Thema dieser Rede sind die ernsten Folgen der massenhaften Immigration aus den Commonwealth – Staaten in das Vereinigte Königreich und die aus Überzeugung Powells unbedingt und unverzüglich zu ergreifenden Maßnahmen zur Abwendung großer Not.

Rhetorisch ist diese Rede ausgezeichnet. Sie finden weiter unten meine Analyse dieser Rede, die das „ausgezeichnet“ substantiell und detailliert begründet.

Historisch ist diese Rede hochinteressant, weil sie hochaktuell ist. Die Rede Powells ist geradezu prophetisch. Die Zahlen und Details haben sich geändert, das Thema, die Dringlichkeit und die Zukunftsaussichten bei Nichthandeln sind heute spätestens seit 2015 dieselben wie damals 1968.

Wirkungsgeschichtlich ist diese Rede ebenso frappierend mit der heutigen Reaktionskultur in Medien und Politik vergleichbar. Eine sachliche Auseinandersetzung über diese Themen darf schon vor 50 Jahren nicht stattgefunden haben. Daran hat sich bis heute nichts geändert.
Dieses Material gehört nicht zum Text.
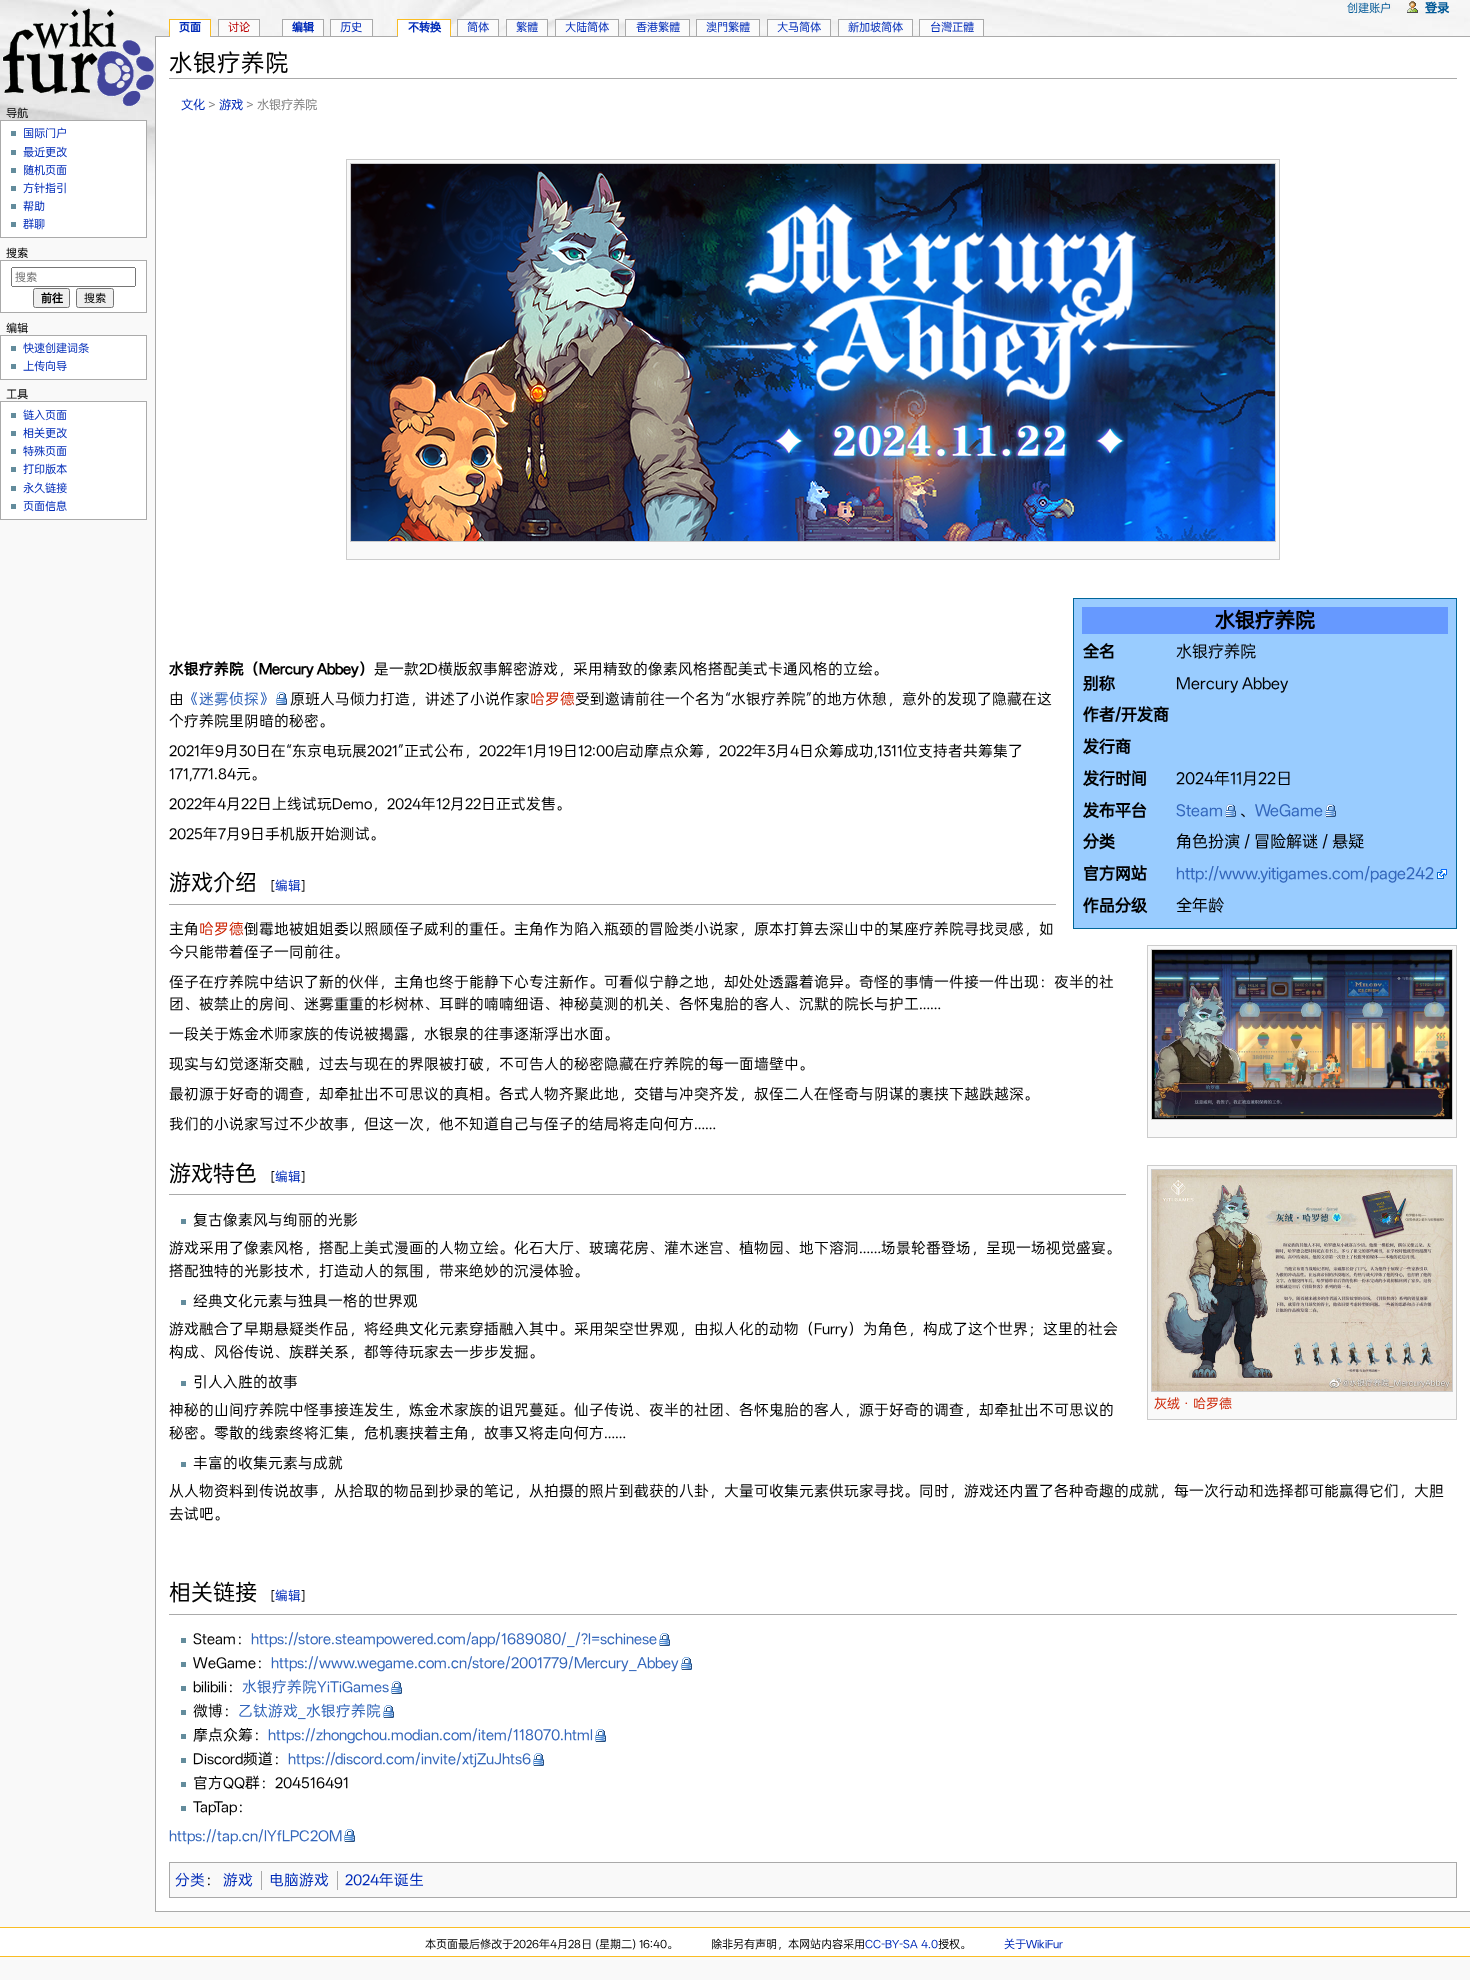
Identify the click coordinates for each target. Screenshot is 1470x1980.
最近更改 (45, 152)
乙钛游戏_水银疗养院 (309, 1711)
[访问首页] (77, 54)
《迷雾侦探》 (229, 699)
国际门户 (45, 133)
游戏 (231, 104)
Ich hole aus: Enoch Powell hat diese Rede 1968 vor einer Versammlung seiner Conservative Party in Birmingham gehalten. Enoch Powell war damals bereits ein verdienter, lang gedienter und im ganzen Land hochbekannter Politiker.

Laut Berichten hat Powells Rede große Dankbarkeit in weiten Teilen der Bevölkerung ausgelöst, in der eigenen Partei waren die Meinungen in der Sache einhellig, in der möglichen Auswirkung differierend. 

Langer Rede kurzer Sinn: Edward Heath hat ihn mit folgender Begründung aus seinem Schattenkabinett (übrigens gegen den Rat Margret Thatchers!) entlassen:

“I dismissed Mr Powell because I believed his speech was inflammatory and liable to damage race relations. I am determined to do everything I can to prevent racial problems developing into civil strife … I don’t believe the great majority of the British people share Mr Powell’s way of putting his views in his speech.”

Ein Unglück kommt selten allein. Das besondere Pech Powells war, daß er an ein Detail keine einzige Sekunde lang gedacht hatte: an das Datum der Rede: 20. April. Und daraus – und das ist auch heute noch dasselbe – haben sie ihm den Strick gedreht.

Gute Redner wissen, daß der Preis für gute Reden manchmal sehr hoch ist. Das ist nicht nur in der Politik so. Das ist auch in Konzernen so und in Institutionen, überall dort, wo die Interessen woanders liegen als in Leitbildern und in PR-Broschüren derselben beschrieben.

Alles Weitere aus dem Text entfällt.